Considered The practical importance of identifying Pelger-Huët anomaly (PHA) lies in distinguishing this defect from a bandemia with a left-shifted peripheral blood smear and neutrophilic band forms and from an increase in young neutrophilic forms that can be observed in association with infection.
Acquired or pseudo-PHA often develops in the course of acute or chronic myelogenous leukemia and in myelodysplastic syndromes.
In patients with these conditions, the pseudo–Pelger-Huët cells tend to appear late in the disease and often appear after considerable chemotherapy has been administered.
The morphologic changes have also been described in myxedema associated with panhypopituitarism, vitamin B-12 and folate deficiency, multiple myeloma, enteroviral infections, malaria, muscular dystrophy, leukemoid reactions secondary to metastases to the bone marrow, and drug sensitivity.
The acquired neutrophil nuclear changes observed in these conditions can be differentiated from the constitutional form as follows: Fewer bilobed cells and a higher percentage of normal trilobed neutrophils are present in patients with pseudo–PHA than in patients with the constitutional form of PHA, and leukemic and immature cells may be present.
Workup Laboratory Studies Examination of a peripheral blood smear in an individual heterozygous for Pelger-Huët anomaly (PHA) is remarkable for neutrophils with a predominance of bilobed, spectacle-shaped nuclei.
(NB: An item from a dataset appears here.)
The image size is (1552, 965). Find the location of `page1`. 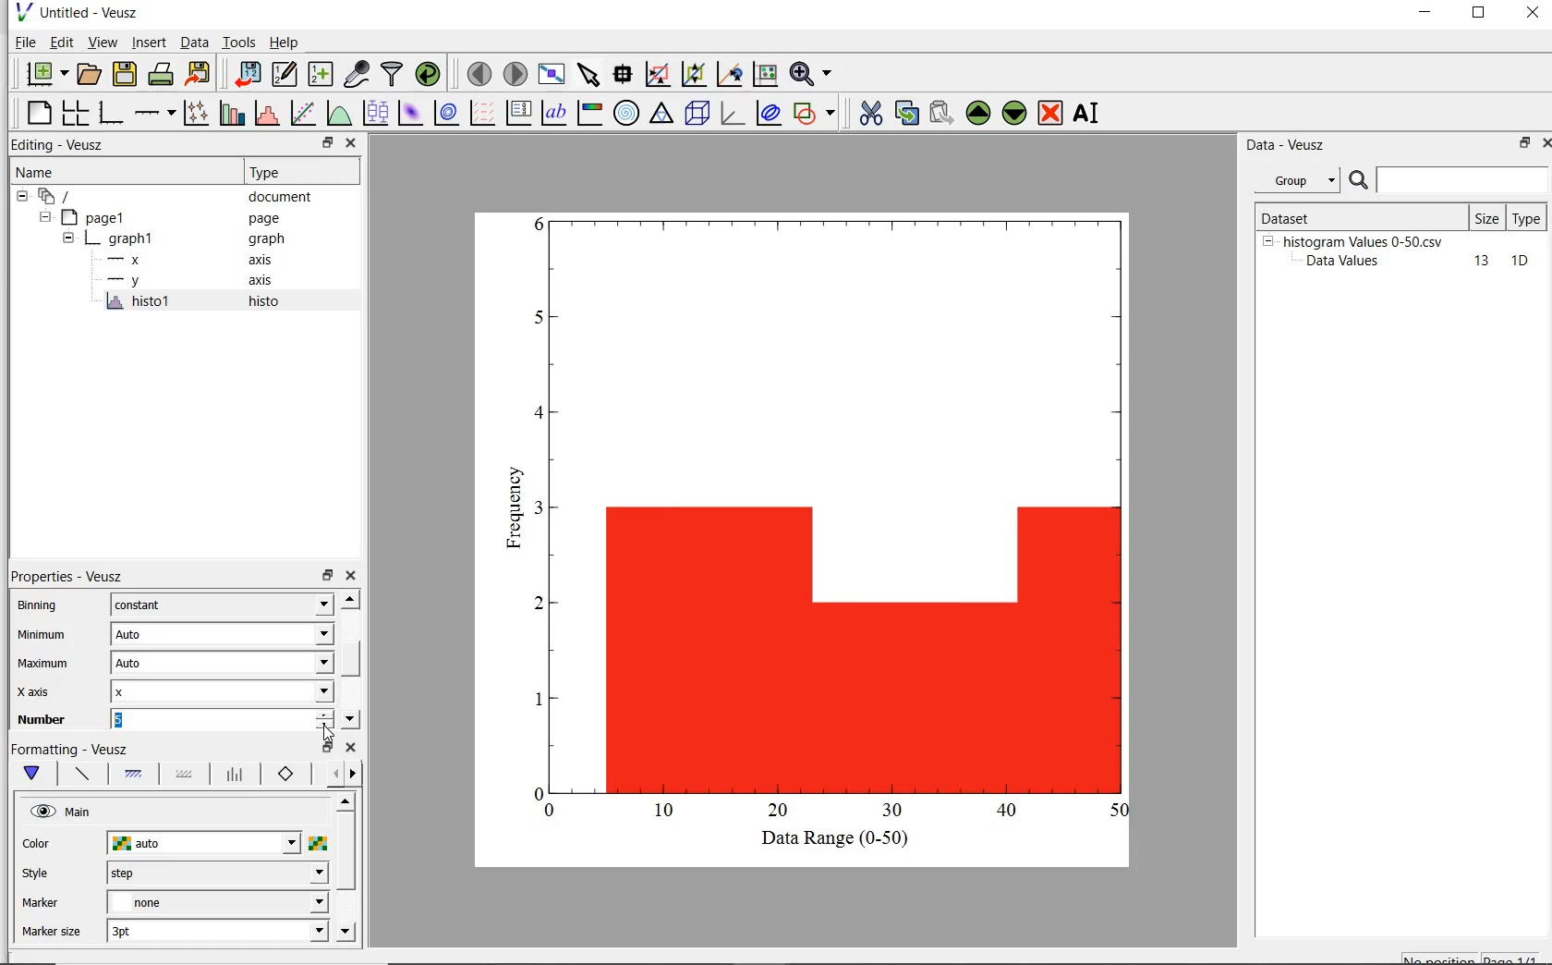

page1 is located at coordinates (97, 219).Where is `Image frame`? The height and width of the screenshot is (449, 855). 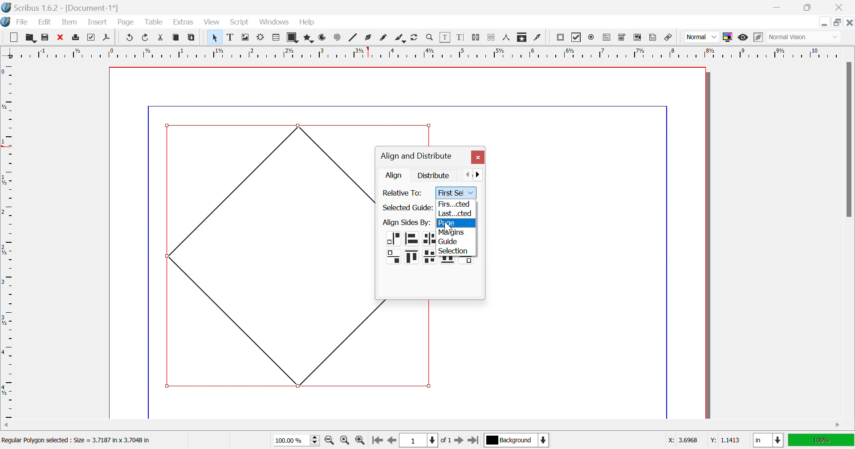
Image frame is located at coordinates (246, 37).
A small population of neutrophils that possess a nonlobulated oblong or peanut-shaped nucleus is often present.
The finding of similar abnormalities in the blood smear of other family members may help in establishing the diagnosis.
The homozygous state results in neutrophils that contain a single, round, eccentric nucleus with clumped chromatin and little or no nuclear segmentation.
In contrast to the less than 40% of single-lobed neutrophils typically present in heterozygous individuals, most neutrophils in homozygous individuals are round or oval.
In homozygous individuals, the basophils, eosinophils, and megakaryocytes also show dense nuclear chromatin and rounded nuclear lobes.